I.
About half my life ago, I lived in Pittsburgh, the city where I became most of myself. In the years after college, I hung out with a lot of my fellow alums who also stuck around, and as it happened a lot of us were writers who’d gotten reviews or event writeups printed in one of the city’s alt-weeklies, which was the early 2000s equivalent of getting your Substack mentioned on another writer’s Insta. Jenn was one such friend, and if memory serves, it was at a White Stripes show in a dive bar where I mentioned wanting to maybe start a magazine in town and she was like, “I’m in.”

That monthly glossy print magazine that would sell ads to survive became, instead, a fortnightly web magazine we called The New Yinzer. The first issue went live on 30 January 2002:

Impossibly, the whole archive of its 13-year-run is still online.

All of this makes me feel sad and happy, mostly the latter. I’m happy that Pittsburgh was the kind of city where kids in their 20s could get a wild idea, and in a few months win private foundation grants to pay for every little thing we needed (which, at the time, was mostly beer for parties, money to xerox fliers, and domain hosting fees). I’m happy that the words of our contributors live on in some hard-to-find nook in the basement of the internet (even if they might not be).

If I’m sad it’s because this happened so long ago. And it’s because, in making a profession out of writing and publishing, I look at The New Yinzer—where nearly any idea was a good idea, no matter how useless, written by someone we likely knew in town, and published in a couple weeks—and the first thing I feel is how far away that old mania is. I feel the loss of an audience tied to where I call home, as we’re all always hustling for the attentions of writers and editors we’ve never even seen in person.

II.
These are the lamentations of an old man, but allow me to indulge them on the 20th anniversary of this thing I helped bring into the world.

What are the wild ideas I remember?
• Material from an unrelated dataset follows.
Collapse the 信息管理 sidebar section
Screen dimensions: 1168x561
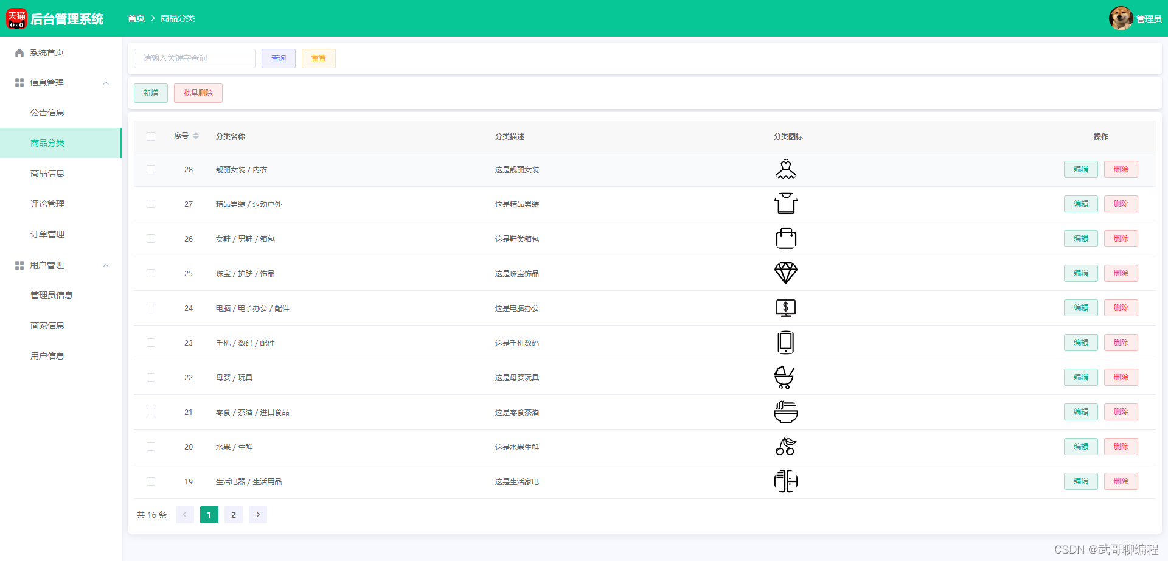(x=106, y=83)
We wanted to have an essay issue, so we had an essay issue. Jenn had the idea of an issue on … would it be sports? sporting? The Sport Issue, we decided, and pinned a jockstrap underneath a sports bra on Jenn and Corey’s red velvet curtain to make our cover image. I wondered whether Reader’s Digest was still a thing, so we asked a friend to interview the editor of the magazine and write about it. We thought it would be useful to have an intern, so we asked around at Pitt and got one, Bill, who got college credit to attend our staff meetings, haul beer in his car, and get his sympatico three-piece soul act, The New Alcindors, to play our events. I wondered whether those Can You Draw This Turtle art tests were still a thing, so we had Bill draw the turtle, send it in, and write about it.

“Art all is quite useless,” except when you live in a Pittsburgh. In a Pittsburgh—you may live in one—the most you can expect from the outside is genial condescension. A Pittsburgh is (or was in the 90s/00s) the hard-to-find nook in the basement of the map; what I loved the most about The New Yinzer was how it created a space, if virtual, for art to happen there, at home. For the place itself to matter as itself. More importantly, it was art that had no intention (or hope) in reaching a wider audience. Nothing in The New Yinzer was going to launch a career.

We did whatever we wanted, and people responded. Seth was a stranger who showed up at our happy hour, Sociable Behavior, and became an editor and a lifelong friend. Jim was a friend of a friend who let us print his one-panel comics, before leaving for New York to write a movie Steve Buscemi directed. One of the biggest alt-weekly writers in the city wrote an op-ed column about how much he hated our name.

We made something of it. Now it’s a ghost town. The archive is wonky—some links don’t work, whole issues seem to be missing—but today it feels like the most New-Yinzery iteration of The New Yinzer that ever was. How lucky we are to have this repository of writing very few people read but everyone had a terrific time making. On its 20th birthday, I wish it outlasts us all.